I’ve had Clams Casino in many different forms. Back when I worked in Italian restaurants in New York, we would make a breadcrumb mixture, press it onto a freshly opened whole clam, and then place a small piece of bacon on top before it went into the oven. It was good, but the clam often stuck to the shell, and many people didn’t want to gulp down a whole clam like that.

 

Oyster knife (left) and a clam knife (right.) Different tools for different jobs.

 

When it was time for me to make my own recipe, I decided that I would chop the clams and mix them into the breadcrumb mix, so that every bite was the same.

 

2 tablespoons olive oil
1/3 cup finely chopped Vidalia or other sweet onion (about a 1/2 an onion)
2 garlic cloves, squeezed through a garlic press
1/3 cup dry white wine
1/3 cup unflavored bread crumbs
1 tablespoon fresh Italian parsley, finely chopped
1/2 teaspoon dried oregano
Freshly cracked black pepper
2 dozen medium neck clams
1/3 lb. bacon, cut in small squares to fit the clam shells
Heat the olive oil in a pan over medium heat. Add the onions, and sauté them until they’re translucent. Add the garlic, and cook for 10 seconds. Add the wine and simmer for a minute. Add the bread crumbs, and stir the mixture until it becomes thicker, like a paste. Add the parsley and oregano. Season with pepper. (There’s going to be plenty of salt in the clam juice and bacon, so no salt is needed.)

The bread crumb mixture.

Remove the pan from the heat and let it cool.
It’s time to open the clams. If you know how to do that, open them over a sieve with a bowl underneath so that the clam meats and juices are captured. Discard any broken shells, but save the good ones.
If you struggle with opening clams, this method makes it a little easier: Bring a large pot of water to boil, and drop the clams into it, about 10 at a time, for 30 seconds. Don’t let them open! Remove the clams with a slotted spoon and place them in a bowl to cool. Continue doing this in small batches until all the clams have been in the water. You’ll find this makes opening the clams much easier. Then proceed as above.
Once you’ve shucked all the clams, let the clam juice sit for a bit, so that any grit settles to the bottom of the bowl. Then pour off the clean clam juice and add it to your bread crumb mixture. (Don’t worry if it looks soggy at this point.)

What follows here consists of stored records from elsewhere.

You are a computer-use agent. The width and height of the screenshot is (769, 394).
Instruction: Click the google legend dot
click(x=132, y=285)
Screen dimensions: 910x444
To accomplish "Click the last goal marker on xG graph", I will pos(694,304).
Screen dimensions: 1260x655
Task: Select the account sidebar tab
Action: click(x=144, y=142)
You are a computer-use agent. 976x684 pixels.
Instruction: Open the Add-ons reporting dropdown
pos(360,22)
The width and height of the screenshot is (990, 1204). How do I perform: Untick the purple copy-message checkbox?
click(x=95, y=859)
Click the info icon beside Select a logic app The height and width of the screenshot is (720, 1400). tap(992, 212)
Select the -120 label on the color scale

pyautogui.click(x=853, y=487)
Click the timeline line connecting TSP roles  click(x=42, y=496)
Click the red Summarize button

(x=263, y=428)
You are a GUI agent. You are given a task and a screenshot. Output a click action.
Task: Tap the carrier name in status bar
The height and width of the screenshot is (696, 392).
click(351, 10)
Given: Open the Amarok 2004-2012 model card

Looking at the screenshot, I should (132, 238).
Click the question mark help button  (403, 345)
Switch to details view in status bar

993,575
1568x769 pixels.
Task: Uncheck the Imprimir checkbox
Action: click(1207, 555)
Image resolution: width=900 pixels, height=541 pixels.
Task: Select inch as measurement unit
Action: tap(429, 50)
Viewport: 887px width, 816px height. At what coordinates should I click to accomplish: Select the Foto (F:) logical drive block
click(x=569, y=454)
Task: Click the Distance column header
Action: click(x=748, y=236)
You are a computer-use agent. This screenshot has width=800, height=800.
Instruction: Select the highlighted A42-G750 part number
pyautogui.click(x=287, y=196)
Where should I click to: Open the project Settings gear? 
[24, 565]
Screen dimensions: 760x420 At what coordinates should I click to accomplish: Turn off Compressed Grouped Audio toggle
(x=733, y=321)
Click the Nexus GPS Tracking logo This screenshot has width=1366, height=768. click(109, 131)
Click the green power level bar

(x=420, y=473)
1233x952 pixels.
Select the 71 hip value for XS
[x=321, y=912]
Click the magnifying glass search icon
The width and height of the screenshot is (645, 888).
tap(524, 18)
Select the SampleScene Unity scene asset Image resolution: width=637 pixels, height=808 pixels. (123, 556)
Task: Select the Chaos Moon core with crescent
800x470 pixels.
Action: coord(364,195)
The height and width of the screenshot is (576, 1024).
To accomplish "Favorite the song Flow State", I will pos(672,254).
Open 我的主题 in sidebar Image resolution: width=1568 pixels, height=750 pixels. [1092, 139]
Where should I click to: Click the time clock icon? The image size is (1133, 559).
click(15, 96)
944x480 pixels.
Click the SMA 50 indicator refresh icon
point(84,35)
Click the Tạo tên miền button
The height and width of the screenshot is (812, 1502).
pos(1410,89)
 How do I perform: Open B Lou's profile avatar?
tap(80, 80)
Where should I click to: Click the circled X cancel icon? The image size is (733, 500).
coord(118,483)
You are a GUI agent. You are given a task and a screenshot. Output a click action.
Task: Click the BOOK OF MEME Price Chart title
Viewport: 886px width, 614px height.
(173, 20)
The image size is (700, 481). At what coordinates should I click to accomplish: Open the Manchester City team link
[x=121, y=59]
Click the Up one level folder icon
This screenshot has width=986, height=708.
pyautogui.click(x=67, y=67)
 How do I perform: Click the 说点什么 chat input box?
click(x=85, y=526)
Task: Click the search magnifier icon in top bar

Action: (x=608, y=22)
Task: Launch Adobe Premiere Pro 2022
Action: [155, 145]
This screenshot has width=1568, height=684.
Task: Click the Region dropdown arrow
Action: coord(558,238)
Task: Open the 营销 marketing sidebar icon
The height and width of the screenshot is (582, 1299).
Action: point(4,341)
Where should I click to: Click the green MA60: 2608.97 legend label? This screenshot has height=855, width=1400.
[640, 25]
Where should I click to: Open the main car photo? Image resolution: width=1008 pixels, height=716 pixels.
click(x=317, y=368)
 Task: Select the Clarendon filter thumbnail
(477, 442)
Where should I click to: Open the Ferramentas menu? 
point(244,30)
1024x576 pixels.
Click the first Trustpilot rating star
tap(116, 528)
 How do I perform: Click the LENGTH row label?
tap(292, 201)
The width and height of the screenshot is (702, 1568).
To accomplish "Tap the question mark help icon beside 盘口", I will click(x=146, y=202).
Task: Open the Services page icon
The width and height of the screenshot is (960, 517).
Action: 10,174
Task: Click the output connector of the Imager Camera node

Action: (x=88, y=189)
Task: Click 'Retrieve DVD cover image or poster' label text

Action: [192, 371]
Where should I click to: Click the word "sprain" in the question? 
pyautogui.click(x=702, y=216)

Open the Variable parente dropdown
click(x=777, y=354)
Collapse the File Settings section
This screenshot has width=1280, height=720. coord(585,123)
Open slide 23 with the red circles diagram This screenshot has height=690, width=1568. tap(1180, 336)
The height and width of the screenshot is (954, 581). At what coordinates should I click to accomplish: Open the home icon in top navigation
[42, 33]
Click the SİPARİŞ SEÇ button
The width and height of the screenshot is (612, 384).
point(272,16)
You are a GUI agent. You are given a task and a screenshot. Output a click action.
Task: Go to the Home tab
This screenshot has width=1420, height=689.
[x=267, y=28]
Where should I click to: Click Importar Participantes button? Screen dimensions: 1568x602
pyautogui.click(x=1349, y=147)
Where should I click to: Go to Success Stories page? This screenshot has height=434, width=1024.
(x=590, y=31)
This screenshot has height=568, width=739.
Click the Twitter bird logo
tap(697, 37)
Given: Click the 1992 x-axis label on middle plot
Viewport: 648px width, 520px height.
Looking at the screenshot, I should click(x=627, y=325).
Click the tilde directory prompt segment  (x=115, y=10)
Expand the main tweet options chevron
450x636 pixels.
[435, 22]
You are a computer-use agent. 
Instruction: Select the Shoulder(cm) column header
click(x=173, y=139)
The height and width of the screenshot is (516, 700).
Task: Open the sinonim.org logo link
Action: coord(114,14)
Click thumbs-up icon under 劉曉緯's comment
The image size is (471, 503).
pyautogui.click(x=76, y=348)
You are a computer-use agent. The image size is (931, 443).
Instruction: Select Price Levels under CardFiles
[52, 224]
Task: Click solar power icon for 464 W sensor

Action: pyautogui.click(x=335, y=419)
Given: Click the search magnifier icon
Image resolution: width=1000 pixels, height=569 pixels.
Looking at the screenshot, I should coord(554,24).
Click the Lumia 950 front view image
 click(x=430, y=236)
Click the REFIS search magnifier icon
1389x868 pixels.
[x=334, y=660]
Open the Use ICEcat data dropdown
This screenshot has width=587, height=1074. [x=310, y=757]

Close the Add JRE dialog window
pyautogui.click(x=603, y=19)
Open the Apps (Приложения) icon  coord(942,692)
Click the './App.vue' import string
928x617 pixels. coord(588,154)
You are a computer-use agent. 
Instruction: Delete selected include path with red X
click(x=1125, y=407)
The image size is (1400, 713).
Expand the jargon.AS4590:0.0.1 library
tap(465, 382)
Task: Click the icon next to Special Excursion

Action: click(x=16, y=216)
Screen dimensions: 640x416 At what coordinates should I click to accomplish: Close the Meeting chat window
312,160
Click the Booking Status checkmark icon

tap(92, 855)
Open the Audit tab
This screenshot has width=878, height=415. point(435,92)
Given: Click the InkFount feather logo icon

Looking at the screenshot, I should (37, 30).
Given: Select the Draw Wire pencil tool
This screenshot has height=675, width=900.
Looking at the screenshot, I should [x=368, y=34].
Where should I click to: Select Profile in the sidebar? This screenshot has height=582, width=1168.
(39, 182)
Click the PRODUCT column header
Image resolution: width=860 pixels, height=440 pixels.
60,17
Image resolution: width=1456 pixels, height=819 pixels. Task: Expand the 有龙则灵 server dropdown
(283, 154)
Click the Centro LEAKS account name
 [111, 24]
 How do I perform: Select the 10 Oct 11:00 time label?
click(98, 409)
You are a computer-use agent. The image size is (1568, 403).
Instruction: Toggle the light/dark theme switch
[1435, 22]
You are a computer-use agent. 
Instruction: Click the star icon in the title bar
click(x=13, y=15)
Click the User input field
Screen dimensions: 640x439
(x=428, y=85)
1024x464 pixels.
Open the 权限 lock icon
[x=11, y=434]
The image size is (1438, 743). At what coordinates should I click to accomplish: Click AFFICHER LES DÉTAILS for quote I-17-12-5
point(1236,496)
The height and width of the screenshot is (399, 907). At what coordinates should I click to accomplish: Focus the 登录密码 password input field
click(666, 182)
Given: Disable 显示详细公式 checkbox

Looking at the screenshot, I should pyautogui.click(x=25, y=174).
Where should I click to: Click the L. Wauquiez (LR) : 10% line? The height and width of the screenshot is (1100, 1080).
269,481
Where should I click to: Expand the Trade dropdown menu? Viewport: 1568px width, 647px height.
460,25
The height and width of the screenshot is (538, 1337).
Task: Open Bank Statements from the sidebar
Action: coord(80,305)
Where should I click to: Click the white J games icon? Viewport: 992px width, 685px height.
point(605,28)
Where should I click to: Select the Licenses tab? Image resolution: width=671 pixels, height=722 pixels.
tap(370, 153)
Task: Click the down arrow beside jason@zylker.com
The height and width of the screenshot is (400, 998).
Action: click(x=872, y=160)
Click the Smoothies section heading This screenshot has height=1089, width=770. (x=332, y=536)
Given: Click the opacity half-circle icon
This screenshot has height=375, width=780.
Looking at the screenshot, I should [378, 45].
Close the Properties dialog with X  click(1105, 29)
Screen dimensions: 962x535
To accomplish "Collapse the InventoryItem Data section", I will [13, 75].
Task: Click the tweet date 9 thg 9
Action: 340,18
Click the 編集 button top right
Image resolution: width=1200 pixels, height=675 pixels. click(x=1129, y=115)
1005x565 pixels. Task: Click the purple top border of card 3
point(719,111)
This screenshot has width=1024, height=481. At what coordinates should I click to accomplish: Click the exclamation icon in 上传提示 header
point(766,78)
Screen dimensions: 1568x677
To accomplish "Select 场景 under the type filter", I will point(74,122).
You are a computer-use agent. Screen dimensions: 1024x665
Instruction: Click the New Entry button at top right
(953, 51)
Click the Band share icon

Looking a little soggy, but that’s OK.

I like to hand chop the clam meats instead of using a food processor. You want tasty clam chunks, not too big but not mush. Add the clams to the the bread crumb mix.
At this point, if the clam mix looks very soggy, simply add a little more bread crumb to dry it out.
Preheat the oven to 350 degrees.
Line a large baking sheet with foil. Separate the clam shell halves and wash them, making sure you don’t have any shell fragments left in the clam shell.  Fill them with the clam mixture, mounding them slightly, and placing each one on the baking sheet.

Clams and bacon…delicious!

Cut the bacon in small squares to fit the clam shells. Place a small piece of raw bacon on the top of each clam.
Bake until the clams are just cooked through, the topping is golden, and the bacon is cooked, about 30 minutes.

This makes a great appetizer, but it’s hard to just eat a few!

My dog, Fellow, stood by me in the kitchen while I made this dish. I decided to name it after him. It makes a great Thanksgiving appetizer.

Since the first time I created this dish, I’ve made some improvements. First, a little history…

The original Oysters Rockefeller recipe is a closely guarded secret, created in 1899 at the famous New Orleans restaurant Antoine’s. Jules Alciatore, the son of founder Antoine Alciatore, developed the dish when they had a shortage of escargot, substituting locally available oysters. Antoine’s is still the only place in the world where you can be served the original Oysters Rockefeller recipe.

Search on line for Oysters Rockefeller, and you’ll find hundreds of recipes that claim to be the real thing. Most of them use spinach in the dish. The folks at Antoine’s claim there wasn’t any spinach in the original recipe.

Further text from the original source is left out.